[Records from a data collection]
== Segment start ==
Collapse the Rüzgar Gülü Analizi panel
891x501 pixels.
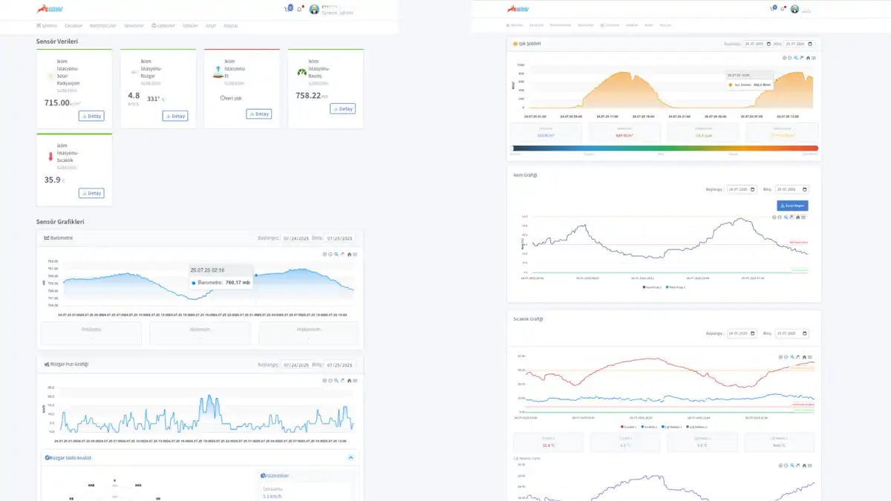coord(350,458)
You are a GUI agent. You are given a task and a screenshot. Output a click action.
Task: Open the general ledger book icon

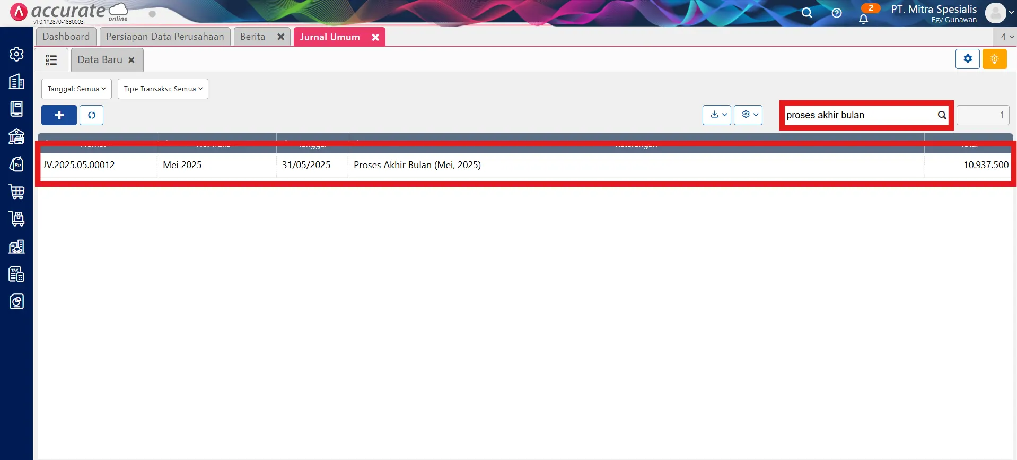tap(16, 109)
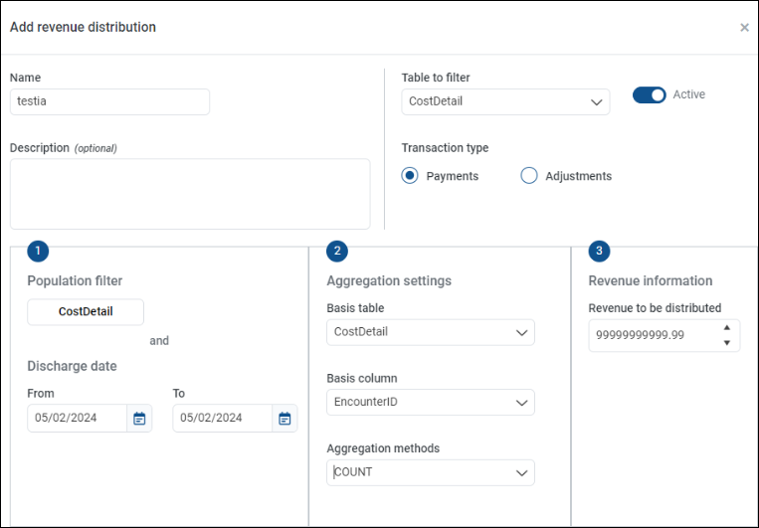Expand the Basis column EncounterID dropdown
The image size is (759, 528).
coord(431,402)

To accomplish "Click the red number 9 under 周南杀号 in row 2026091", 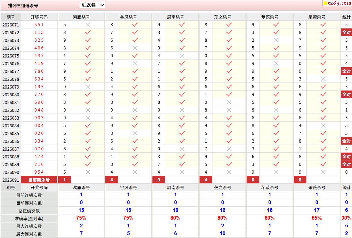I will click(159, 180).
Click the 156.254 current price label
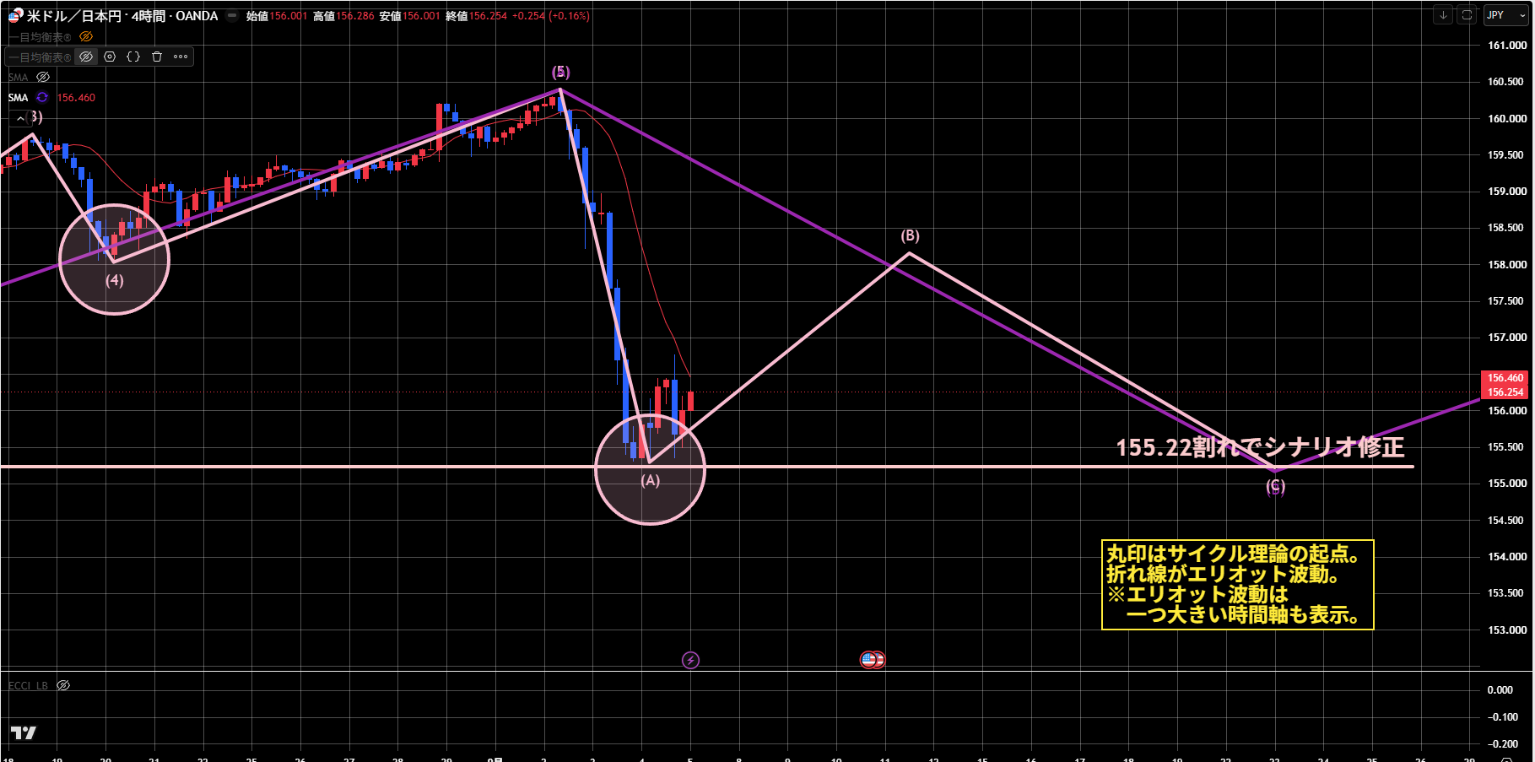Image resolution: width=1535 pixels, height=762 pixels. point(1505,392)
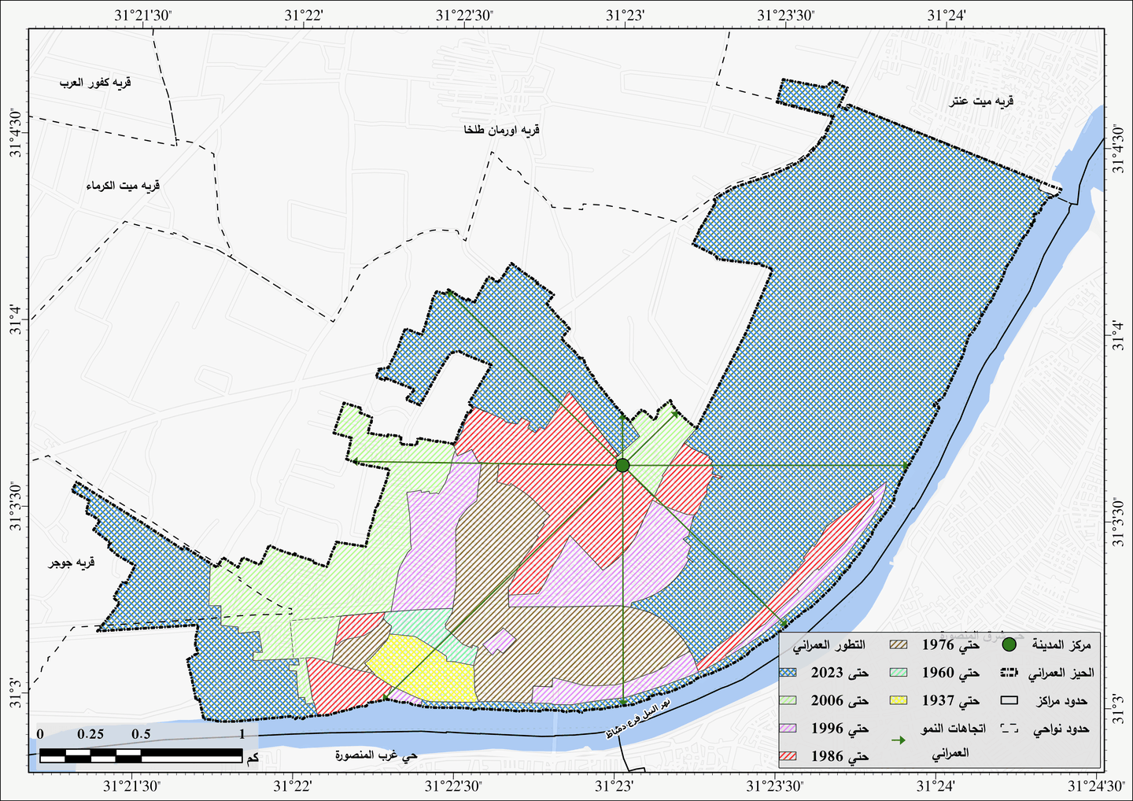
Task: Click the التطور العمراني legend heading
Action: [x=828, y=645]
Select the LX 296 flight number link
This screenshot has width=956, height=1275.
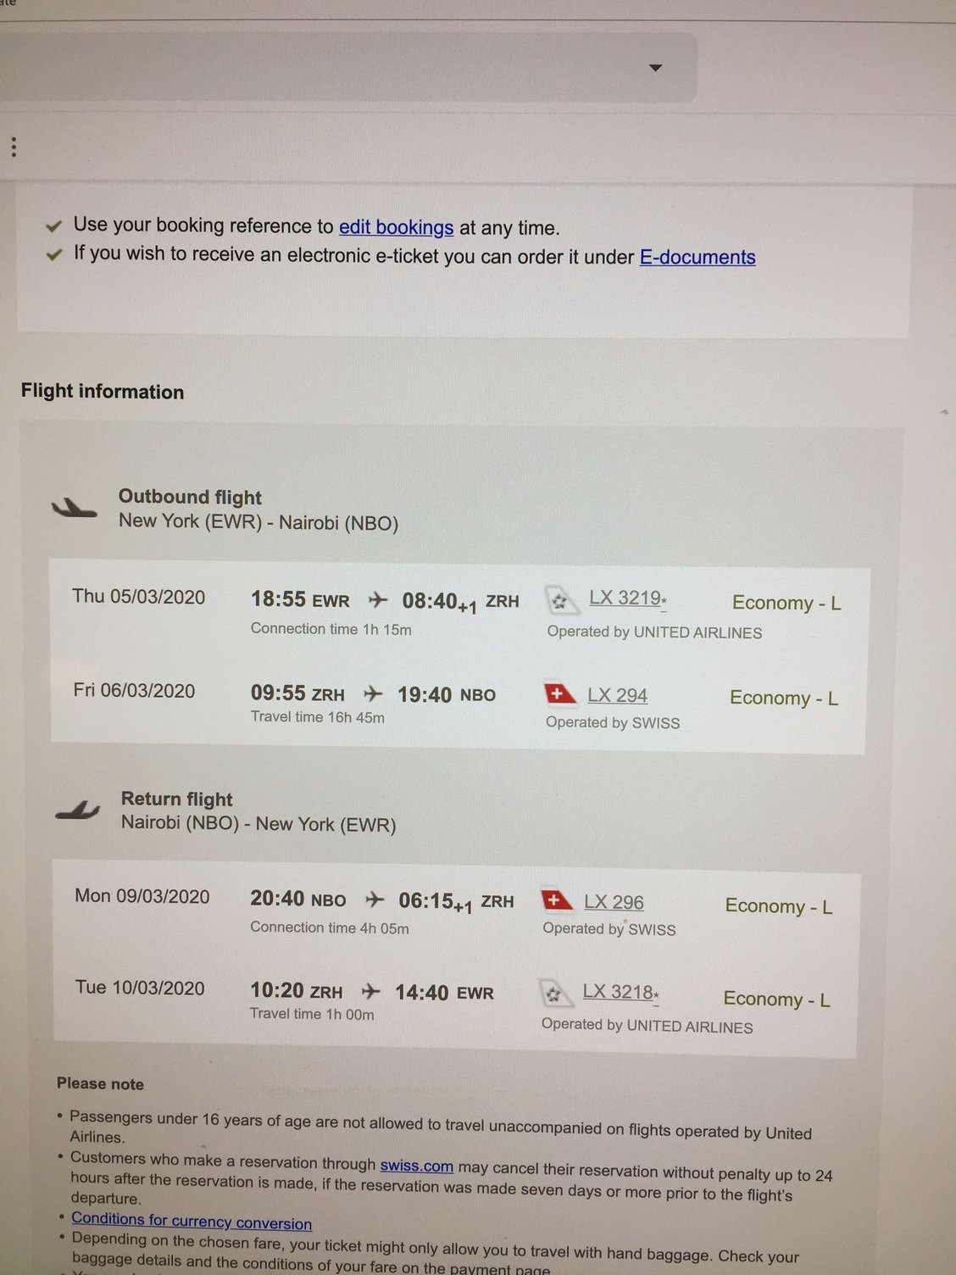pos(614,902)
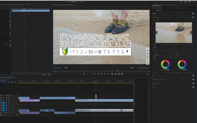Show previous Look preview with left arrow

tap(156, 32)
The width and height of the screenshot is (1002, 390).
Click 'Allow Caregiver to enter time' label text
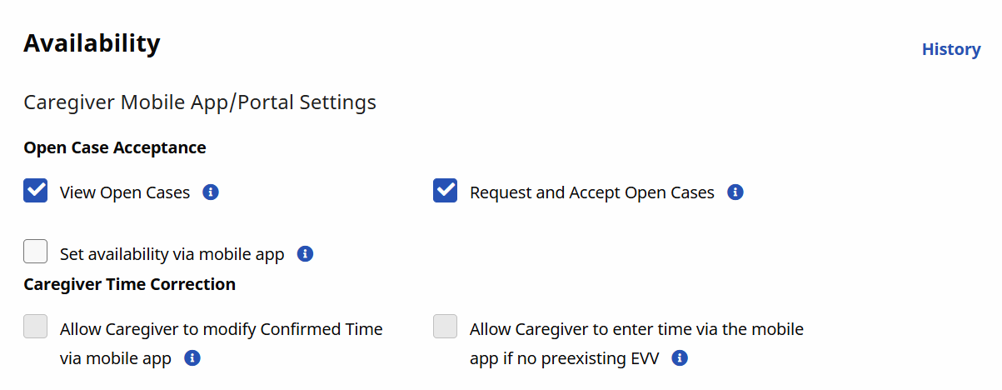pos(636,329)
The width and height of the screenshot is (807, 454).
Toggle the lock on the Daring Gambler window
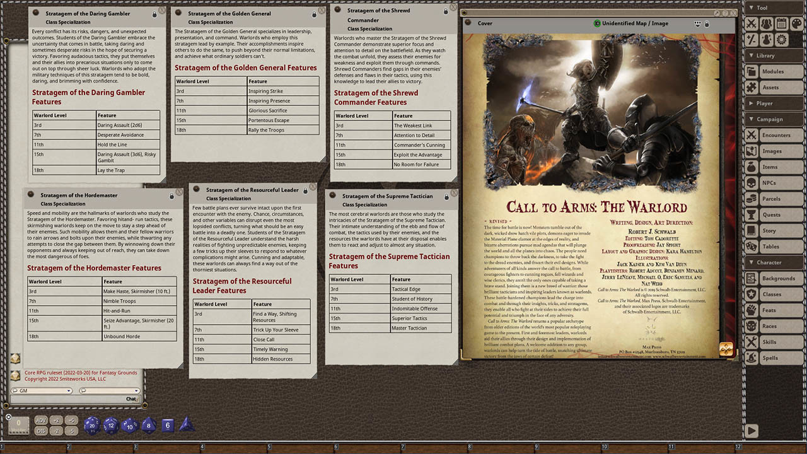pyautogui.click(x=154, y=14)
== Segment end ==
(Assignment): Take the line containing "The width and height of the screenshot is (807, 454)." and every line after it up to the end of the data, and write them out exactly, without the pictures.

(Finished exercise):
The width and height of the screenshot is (807, 454).
Toggle the lock on the Daring Gambler window
pyautogui.click(x=154, y=14)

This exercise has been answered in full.